◆ Your objective ◆
Look through the entries for the string "panel", and copy each line that holds it.

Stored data
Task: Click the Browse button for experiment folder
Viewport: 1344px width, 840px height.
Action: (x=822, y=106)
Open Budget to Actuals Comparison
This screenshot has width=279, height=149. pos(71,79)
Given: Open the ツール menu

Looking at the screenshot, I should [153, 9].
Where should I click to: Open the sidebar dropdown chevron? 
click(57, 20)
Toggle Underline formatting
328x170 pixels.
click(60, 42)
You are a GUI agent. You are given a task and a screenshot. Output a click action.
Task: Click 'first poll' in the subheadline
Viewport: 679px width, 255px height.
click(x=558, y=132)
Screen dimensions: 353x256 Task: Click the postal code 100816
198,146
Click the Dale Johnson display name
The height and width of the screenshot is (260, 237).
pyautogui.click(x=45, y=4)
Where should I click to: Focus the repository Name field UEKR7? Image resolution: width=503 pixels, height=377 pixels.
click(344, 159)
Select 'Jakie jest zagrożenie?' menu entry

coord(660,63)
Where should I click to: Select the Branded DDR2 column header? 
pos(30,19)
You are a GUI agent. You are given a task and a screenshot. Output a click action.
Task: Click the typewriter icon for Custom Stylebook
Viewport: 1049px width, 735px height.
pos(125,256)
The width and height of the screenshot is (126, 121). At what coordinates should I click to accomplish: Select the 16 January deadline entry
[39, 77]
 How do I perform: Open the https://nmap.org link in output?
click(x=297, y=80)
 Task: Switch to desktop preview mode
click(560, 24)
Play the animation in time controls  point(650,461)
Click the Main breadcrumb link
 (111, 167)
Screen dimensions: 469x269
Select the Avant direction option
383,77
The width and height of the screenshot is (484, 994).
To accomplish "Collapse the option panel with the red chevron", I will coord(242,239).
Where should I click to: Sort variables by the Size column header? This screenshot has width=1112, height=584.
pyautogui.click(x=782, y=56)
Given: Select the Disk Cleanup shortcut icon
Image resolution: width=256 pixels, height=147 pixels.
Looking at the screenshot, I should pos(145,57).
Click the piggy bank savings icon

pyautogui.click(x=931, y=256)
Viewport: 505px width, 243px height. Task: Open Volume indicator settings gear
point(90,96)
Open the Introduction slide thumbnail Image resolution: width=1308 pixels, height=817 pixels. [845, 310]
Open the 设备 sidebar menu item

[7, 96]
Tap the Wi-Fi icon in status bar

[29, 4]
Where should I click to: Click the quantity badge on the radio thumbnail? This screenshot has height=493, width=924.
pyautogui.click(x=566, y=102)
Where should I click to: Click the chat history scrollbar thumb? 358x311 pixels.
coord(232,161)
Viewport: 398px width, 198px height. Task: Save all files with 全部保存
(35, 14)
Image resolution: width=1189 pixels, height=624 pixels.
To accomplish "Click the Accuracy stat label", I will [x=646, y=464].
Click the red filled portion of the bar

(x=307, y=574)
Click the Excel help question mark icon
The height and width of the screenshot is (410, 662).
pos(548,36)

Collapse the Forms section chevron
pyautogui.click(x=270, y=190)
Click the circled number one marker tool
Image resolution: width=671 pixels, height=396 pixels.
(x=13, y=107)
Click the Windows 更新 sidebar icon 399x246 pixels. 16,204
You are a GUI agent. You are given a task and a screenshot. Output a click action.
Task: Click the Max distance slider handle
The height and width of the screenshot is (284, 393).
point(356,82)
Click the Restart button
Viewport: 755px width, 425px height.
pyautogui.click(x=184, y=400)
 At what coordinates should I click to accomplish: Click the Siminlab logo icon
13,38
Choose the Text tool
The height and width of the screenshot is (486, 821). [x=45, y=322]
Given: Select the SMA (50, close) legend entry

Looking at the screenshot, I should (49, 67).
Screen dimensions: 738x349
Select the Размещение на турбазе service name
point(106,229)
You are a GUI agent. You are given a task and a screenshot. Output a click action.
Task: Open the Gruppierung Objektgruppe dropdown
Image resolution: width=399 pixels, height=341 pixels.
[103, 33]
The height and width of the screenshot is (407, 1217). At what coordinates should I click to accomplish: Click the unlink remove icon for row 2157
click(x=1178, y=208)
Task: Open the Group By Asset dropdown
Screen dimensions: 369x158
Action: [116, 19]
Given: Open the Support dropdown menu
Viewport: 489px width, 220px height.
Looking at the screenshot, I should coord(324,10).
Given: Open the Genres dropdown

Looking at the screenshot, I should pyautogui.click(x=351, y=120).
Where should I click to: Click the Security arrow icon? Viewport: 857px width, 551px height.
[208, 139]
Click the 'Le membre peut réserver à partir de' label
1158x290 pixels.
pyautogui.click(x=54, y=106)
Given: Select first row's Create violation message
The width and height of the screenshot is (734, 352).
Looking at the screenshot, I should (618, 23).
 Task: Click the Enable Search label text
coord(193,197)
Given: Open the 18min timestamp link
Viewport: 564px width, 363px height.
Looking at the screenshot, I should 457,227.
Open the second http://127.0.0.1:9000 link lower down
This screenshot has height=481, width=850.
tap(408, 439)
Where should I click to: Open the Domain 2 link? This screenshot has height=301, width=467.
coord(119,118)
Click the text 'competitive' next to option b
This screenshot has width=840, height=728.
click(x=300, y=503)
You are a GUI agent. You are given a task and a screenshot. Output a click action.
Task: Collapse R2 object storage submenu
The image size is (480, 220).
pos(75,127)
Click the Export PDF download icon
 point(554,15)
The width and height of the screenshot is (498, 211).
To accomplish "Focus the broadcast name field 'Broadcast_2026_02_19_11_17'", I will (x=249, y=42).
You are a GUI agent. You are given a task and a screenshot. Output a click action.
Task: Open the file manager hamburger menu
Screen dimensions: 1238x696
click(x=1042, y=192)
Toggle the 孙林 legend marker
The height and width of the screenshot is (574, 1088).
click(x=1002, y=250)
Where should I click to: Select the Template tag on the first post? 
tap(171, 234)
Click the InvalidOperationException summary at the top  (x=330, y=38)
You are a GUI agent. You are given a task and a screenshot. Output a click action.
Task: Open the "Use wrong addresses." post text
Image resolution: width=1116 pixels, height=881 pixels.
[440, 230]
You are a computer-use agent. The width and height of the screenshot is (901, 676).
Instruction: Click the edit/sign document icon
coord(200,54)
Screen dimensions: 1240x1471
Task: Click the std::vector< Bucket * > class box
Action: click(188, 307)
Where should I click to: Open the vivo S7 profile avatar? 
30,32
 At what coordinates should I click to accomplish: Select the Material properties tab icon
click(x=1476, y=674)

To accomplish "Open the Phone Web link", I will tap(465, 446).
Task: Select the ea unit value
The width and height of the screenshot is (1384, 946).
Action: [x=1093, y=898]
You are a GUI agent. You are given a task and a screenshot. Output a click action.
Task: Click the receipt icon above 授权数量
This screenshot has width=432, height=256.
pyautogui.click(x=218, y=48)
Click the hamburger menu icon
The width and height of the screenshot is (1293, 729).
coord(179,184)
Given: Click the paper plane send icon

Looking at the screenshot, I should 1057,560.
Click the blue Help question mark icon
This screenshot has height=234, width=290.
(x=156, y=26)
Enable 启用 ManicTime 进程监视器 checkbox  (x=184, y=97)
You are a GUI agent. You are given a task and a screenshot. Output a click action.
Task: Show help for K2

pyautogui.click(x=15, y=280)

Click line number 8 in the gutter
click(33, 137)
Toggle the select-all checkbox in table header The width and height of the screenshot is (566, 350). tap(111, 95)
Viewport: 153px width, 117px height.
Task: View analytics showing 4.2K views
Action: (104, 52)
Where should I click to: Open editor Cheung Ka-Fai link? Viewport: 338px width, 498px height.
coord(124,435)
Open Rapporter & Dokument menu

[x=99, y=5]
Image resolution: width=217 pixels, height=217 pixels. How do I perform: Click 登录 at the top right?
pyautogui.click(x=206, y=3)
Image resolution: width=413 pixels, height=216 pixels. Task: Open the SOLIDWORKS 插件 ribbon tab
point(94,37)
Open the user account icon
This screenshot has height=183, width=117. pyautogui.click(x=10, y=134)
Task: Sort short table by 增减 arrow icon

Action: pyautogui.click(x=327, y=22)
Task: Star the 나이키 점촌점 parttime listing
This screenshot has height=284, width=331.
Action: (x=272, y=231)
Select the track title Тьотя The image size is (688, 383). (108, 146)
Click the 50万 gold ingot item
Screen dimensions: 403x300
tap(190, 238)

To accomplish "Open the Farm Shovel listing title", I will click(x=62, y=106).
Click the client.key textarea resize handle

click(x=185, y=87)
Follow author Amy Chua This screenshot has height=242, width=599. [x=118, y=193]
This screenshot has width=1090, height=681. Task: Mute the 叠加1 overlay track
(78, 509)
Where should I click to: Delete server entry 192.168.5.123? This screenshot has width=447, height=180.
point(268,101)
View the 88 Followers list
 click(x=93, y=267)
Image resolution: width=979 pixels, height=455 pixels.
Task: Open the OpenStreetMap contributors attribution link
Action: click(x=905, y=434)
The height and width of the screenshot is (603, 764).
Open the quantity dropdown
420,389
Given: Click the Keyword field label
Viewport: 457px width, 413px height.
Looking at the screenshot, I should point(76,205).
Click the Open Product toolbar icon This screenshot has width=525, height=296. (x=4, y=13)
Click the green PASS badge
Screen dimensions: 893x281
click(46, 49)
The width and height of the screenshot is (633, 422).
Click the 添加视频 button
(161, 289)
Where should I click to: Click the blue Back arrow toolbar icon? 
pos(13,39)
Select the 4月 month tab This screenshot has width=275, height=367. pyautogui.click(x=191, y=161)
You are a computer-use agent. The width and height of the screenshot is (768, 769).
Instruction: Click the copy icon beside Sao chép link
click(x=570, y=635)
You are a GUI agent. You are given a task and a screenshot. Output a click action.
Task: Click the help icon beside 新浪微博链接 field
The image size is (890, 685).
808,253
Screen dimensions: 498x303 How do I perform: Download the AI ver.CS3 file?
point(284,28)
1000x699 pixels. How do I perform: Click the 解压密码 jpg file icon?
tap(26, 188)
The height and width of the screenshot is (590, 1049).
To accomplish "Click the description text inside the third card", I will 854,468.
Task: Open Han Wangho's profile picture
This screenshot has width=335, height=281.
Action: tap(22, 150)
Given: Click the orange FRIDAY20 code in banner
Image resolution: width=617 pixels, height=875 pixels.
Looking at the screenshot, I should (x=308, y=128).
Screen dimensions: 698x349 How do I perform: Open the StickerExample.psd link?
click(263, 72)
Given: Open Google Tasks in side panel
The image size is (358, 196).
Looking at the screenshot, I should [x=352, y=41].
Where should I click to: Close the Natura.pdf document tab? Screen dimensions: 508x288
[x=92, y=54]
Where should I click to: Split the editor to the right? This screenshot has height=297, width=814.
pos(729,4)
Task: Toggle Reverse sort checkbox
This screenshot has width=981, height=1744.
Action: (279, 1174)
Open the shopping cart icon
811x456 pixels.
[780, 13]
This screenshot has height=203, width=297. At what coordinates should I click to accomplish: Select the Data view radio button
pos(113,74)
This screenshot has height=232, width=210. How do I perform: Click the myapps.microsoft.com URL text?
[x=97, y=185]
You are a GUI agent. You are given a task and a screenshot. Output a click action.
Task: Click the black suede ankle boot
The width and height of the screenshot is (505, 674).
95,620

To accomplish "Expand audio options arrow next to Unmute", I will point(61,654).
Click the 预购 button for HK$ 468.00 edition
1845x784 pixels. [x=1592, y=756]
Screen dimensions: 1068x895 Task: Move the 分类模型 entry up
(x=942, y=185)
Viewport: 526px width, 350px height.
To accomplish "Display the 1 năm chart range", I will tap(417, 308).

◆ Answer box ◆
To accomplish "Collapse the option panel with the red chevron", I will coord(242,239).
Given: Open Google Tasks in side panel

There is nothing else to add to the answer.